To entitle the complainant to the relief sought, it was incumbent upon him to prove that there was an agreement or understanding between Eckels and MoNamee, either that the property in question, should bo conveyed to the latter, or that he should have some interest or estate therein in his own right, or to use the language of the Supreme Court in King’s heirs vs. Thompson, “that it should be in some manner possessed and owned by *178him,” and that upon the faith of such understanding or agreement, McNamee was induced to expend his money-in erecting the house.

There is no sufficient proof of any such agreement or understanding ; on the contrary, the evidence is clear and uncontradicted, that the only understanding between the parties was, that when the house was completed, the property should be conveyed to the wife of McNamee, who was the daughter of Eckels.

This is distinctly stated not only in the answers of Eckels and McNamee, which being under oath and responsive to the bill, must he taken as proof, but it is also positively stated by both of them in their testimony taken under the commission.

This is the only direct testimony found in the record, with respect to the understanding between the parties, upon the faith of which the money was expended in the erection of the house. It is confirmed by the' fact, proved in the case, that in 1846, after the house was completed,' Eckels procured a deed to be prepared by Mr. McKaig, his attorney, conveying the property to Mrs. McNamee and her heirs.

It is true that the deed was not executed; McNamee objecting to it, and desiring the deed to be made to himself. He seems to have entertained some hope or expectation that the property would be conveyed to him, but that is not sufficient, unless it was shown that there was some understanding or agreement on the part of Eckels to that effect, upon which his expectations were founded; and both he and Eckels testify that there was none.

The facts and circumstances relied on by the complainant, to countervail this positive testimony, are as follows:

1st. It is proved by several witnesses, mechanics engaged in building the house, that they were paid by McNamee; hut that fact is consistent with the original understanding as stated by Eckels, that the property was *179to be improved at the joint expense of himself and Mc-Namee, and should be conveyed to McNamee’s wife to secure her a home.

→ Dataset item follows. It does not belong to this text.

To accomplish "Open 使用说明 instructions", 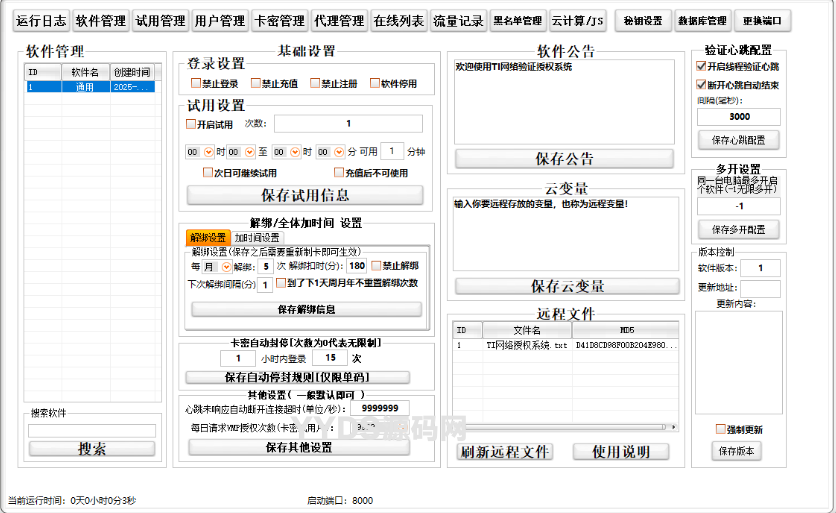I will tap(621, 452).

2d. The possession of the property by McNamee, and the receipt of the rents by him, are relied on by the complainant as evidence that his title was acknowledged by Eckels; but as husband, he would have been entitled to the possession of the property, and the pernancy of the rents and profits, even if the legal estate had been vested in Mrs. McNamee, and these are not inconsistent with the fact that the property was intended to be conveyed to her.

3rd. The execution of the mortgage by McNamee to the complainant in 1852, is relied upon as evidence of his claiming and owning some right or estate in the property. Unquestionably if this were a case between the complainant mortgagee and McNamee, he would be estopped from asserting that he had no title at the time of the mortgage; but Eckels was not a party to the mortgage, nor was he in any manner connected with it, his rights are therefore not affected by it. Although the legal title to the property remained in him, and the mortgagee had constructive notice thereof by the public records, it does not appear that the latter made any inquiry of him with respect to the rights of McNamee in the property. Mrs. McNamee was not a party to the mortgage, and her rights are not impaired or affected thereby. She is entitled to claim the benefit of the agreement made between her husband and Eckels, whereby the ownership of the property was to be secured to her.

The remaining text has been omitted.